Counting Macros: Nutrition Made Easy

*** NOTE – None of CrossFit ABF’s coaches hold degrees in any form for nutrition. The below content is based on a methodology that we’ve researched and have found success in. We cannot provide a meal plan or prescribe a certain diet, only make suggestions based on our own experiences. *** 


Sometimes, it’s easy to complicate an easy subject matter. Leading a healthy nutritional lifestyle – contrary to popular belief – is easy. CrossFit’s founder, Greg Glassman, laid out a pretty simple formula that works every time. What makes up a good nutritional diet?  

Meat and vegetables, nuts and seeds, some fruit, little starch and no sugar.  

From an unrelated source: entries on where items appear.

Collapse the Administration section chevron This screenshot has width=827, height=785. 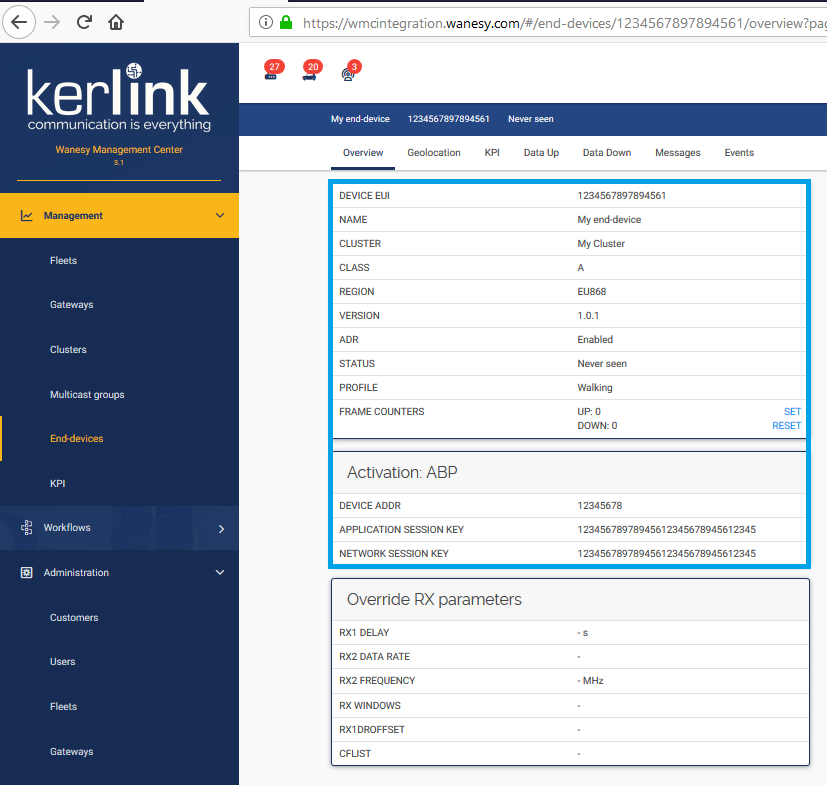220,573
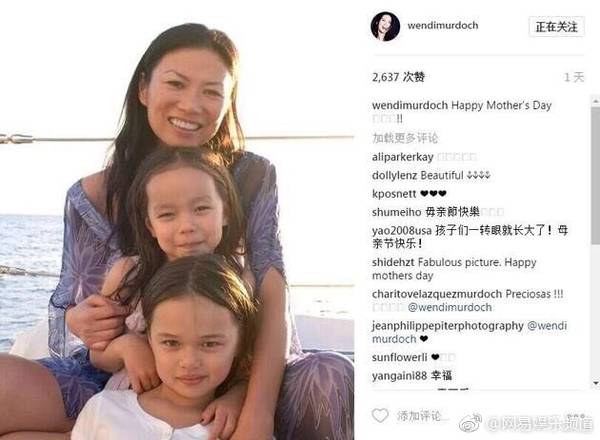The image size is (600, 440).
Task: Open kposnett's profile from comments
Action: [394, 194]
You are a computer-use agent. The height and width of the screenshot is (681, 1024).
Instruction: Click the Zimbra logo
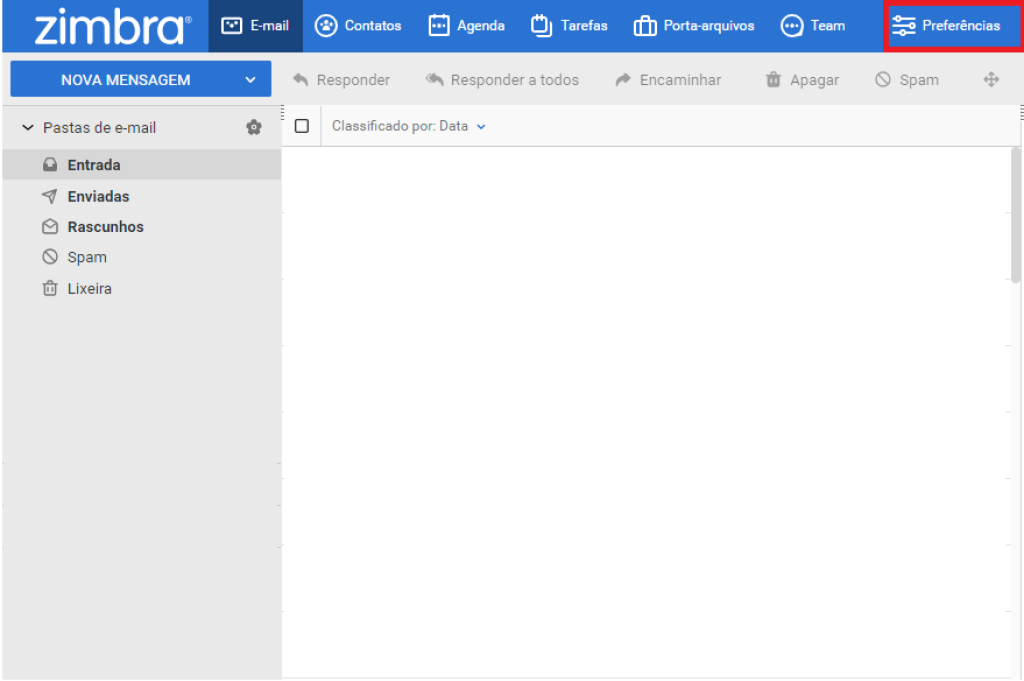112,28
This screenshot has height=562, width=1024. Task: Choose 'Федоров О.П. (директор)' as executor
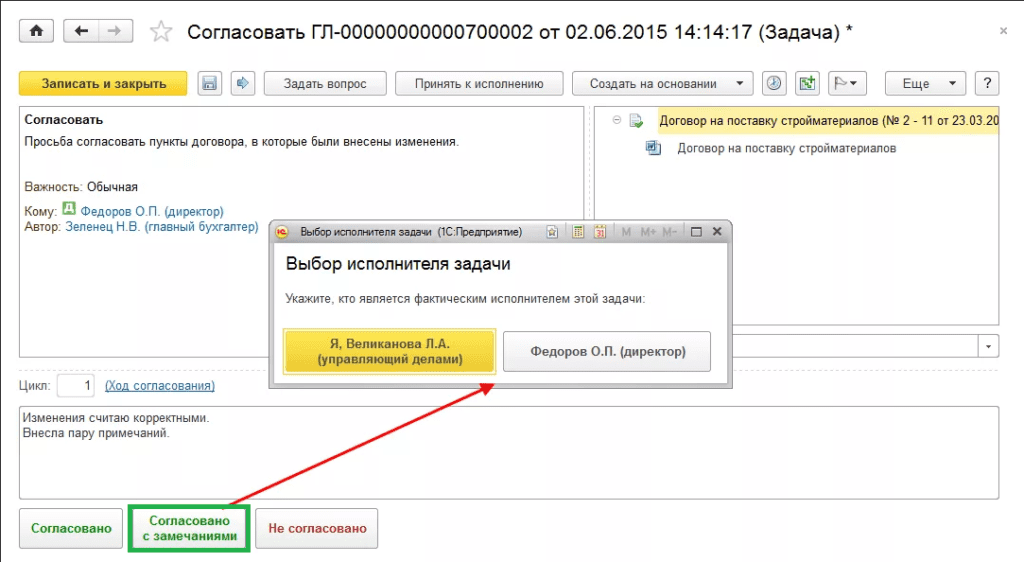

What’s NOT easy, unfortunately, is sticking to that formula 100% off the time. Whether it’s due to increased grocery bills or a lack of schedule convenience, sometimes you slip. Frankly, that’s okay. Nobody’s perfect. Hell, we even encourage a little “slippage”; it’ll keep you sane and keep your diet balanced. Think about going 100% on anything for a sustained period. Eventually, you’re going to burn out. It’s important to have a little levity.  

At CrossFit ABF, many of us have found nutritional success in flexible dieting. Is it the perfect diet? No. Does it have its pitfalls? Yes. However, it’s delivered remarkable improvements while still giving us the freedom to go out with friends, have a beer or two(s) or take our significant others to a nice restaurant.  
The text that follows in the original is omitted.